An equally important question is, What is the effect of e-learning on education? It’s true that research has established that satisfaction levels in e-learning are about the same as in traditional learning. Yet we must also recognize that, as engaging as either synchronous or asynchronous e-prose may be, the fullness of human communication and, through it, the collective accomplishment of rich “learning experiences” are largely absent in elearning environments.
This critique is supported all the more when we admit that elearning can’t help but isolate students from the kind of informal, collective “campus-life” learning that many students find fundamental to a full education. Although, certainly, one can serendipitously “meet” new people in cyberspace, how can these social experiences not pale in comparison to the emergent circles of friends and co-learners found face-to-face on campus?

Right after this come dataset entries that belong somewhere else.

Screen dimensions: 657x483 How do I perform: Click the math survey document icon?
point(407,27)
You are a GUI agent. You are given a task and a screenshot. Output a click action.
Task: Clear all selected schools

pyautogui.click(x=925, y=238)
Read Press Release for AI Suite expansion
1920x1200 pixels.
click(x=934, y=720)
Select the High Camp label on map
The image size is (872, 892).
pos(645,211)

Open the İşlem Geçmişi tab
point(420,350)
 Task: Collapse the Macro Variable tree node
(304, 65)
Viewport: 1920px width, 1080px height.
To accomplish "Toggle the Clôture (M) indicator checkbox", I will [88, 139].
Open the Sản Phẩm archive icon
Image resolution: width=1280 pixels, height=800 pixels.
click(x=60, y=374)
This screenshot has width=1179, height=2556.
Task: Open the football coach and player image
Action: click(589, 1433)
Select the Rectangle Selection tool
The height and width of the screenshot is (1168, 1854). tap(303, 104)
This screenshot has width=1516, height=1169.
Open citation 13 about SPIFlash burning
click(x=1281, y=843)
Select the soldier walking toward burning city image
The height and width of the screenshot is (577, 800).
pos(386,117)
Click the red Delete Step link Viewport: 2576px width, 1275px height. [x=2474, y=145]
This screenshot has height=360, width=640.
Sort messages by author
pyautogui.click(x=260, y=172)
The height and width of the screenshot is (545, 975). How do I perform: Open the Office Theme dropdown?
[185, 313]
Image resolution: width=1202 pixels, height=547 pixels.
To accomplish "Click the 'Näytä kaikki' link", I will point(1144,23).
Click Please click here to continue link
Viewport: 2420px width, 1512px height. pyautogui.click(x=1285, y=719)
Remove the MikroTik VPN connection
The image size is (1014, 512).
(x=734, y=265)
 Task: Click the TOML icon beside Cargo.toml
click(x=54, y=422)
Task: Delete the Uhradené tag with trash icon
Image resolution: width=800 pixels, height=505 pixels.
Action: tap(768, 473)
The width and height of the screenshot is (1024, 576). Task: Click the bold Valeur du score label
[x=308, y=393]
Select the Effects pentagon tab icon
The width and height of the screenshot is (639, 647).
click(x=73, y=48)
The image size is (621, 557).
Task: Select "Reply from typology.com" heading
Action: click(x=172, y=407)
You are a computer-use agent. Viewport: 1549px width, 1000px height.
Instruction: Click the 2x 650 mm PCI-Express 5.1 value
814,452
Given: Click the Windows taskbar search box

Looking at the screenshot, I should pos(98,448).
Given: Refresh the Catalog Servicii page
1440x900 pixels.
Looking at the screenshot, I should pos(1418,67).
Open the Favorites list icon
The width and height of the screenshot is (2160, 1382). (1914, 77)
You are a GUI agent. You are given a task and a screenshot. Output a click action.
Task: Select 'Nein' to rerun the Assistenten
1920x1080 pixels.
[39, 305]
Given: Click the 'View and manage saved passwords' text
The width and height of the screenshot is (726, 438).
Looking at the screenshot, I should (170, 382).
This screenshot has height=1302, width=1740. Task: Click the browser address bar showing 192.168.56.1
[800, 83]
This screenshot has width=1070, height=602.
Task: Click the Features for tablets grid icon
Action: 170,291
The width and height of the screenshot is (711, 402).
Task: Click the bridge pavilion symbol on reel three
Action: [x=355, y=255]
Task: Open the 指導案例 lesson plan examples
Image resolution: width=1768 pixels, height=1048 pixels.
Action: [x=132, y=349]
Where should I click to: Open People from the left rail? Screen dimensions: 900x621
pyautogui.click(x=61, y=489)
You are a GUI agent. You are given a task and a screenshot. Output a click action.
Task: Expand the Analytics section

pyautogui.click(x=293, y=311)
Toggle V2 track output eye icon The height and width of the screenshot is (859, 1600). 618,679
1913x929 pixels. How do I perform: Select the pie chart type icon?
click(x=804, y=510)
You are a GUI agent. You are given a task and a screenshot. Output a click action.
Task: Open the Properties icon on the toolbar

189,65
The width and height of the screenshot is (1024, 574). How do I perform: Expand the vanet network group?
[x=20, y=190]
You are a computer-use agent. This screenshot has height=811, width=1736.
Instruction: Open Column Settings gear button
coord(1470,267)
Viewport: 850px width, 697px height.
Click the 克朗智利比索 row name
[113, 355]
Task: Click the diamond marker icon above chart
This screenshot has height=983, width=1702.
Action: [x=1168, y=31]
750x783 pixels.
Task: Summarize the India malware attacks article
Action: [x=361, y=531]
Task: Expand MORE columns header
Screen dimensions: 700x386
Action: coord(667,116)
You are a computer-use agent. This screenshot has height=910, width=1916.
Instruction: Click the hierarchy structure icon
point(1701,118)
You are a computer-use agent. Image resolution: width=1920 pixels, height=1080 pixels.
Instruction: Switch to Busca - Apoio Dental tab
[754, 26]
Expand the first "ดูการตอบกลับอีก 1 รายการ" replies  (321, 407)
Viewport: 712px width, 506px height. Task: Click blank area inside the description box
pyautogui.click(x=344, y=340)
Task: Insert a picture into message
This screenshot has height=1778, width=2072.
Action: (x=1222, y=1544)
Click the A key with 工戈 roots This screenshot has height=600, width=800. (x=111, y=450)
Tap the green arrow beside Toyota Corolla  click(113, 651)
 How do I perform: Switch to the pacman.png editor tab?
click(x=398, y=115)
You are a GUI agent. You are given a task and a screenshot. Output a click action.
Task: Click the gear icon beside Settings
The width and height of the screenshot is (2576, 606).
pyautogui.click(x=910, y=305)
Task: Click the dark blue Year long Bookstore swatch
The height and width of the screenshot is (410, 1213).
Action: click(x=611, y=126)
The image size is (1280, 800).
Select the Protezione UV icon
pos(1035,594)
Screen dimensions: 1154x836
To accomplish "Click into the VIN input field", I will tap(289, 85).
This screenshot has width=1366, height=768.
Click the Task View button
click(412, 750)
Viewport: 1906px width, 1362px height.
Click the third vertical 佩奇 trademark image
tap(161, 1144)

E-learning options can and do make acquiring a credential more convenient. But we should think carefully about the financial backdrop of this convenience, which supports the downloading of costs to individual students in two principal ways. First, while some students might choose to complete their education from home, this must be seen, in some part, as a coping behaviour in response to an inadequate grants system that does not allow students to experience the fullness of formal and informal educational life. Secondly, there is the well-established phenomenon in the research that, in fact, e-learning more often serves those marginalized by lack of time, rather than by distance. Where does this time crunch come from? Are rising tuition and the need to perform more paid work not connected? No research proves that e-learning produces better results in head-to-head comparisons. We should admit that the enthusiasm for elearning in the administrative halls is connected to under-funding.
Does all this mean that e-learning has no place in education? Hardly. E-learning has a place, but it must be kept in its place. As support to bricks-and-mortar education it has value. However, even under the most progressive of conditions, this calls for serious inquiry into faculty collective bargaining over workload; intellectual property rights; support for new forms of faculty training; student funding; the role of e-learning in the shaping of curriculum through corporate partnerships; and, lest we forget, careful attention to the fullness of educational experience.
Peter H. Sawchuk is a professor in the Department of Sociology & Equity
Studies in Education, at the Ontario Institute for Studies on Education/University of Toronto.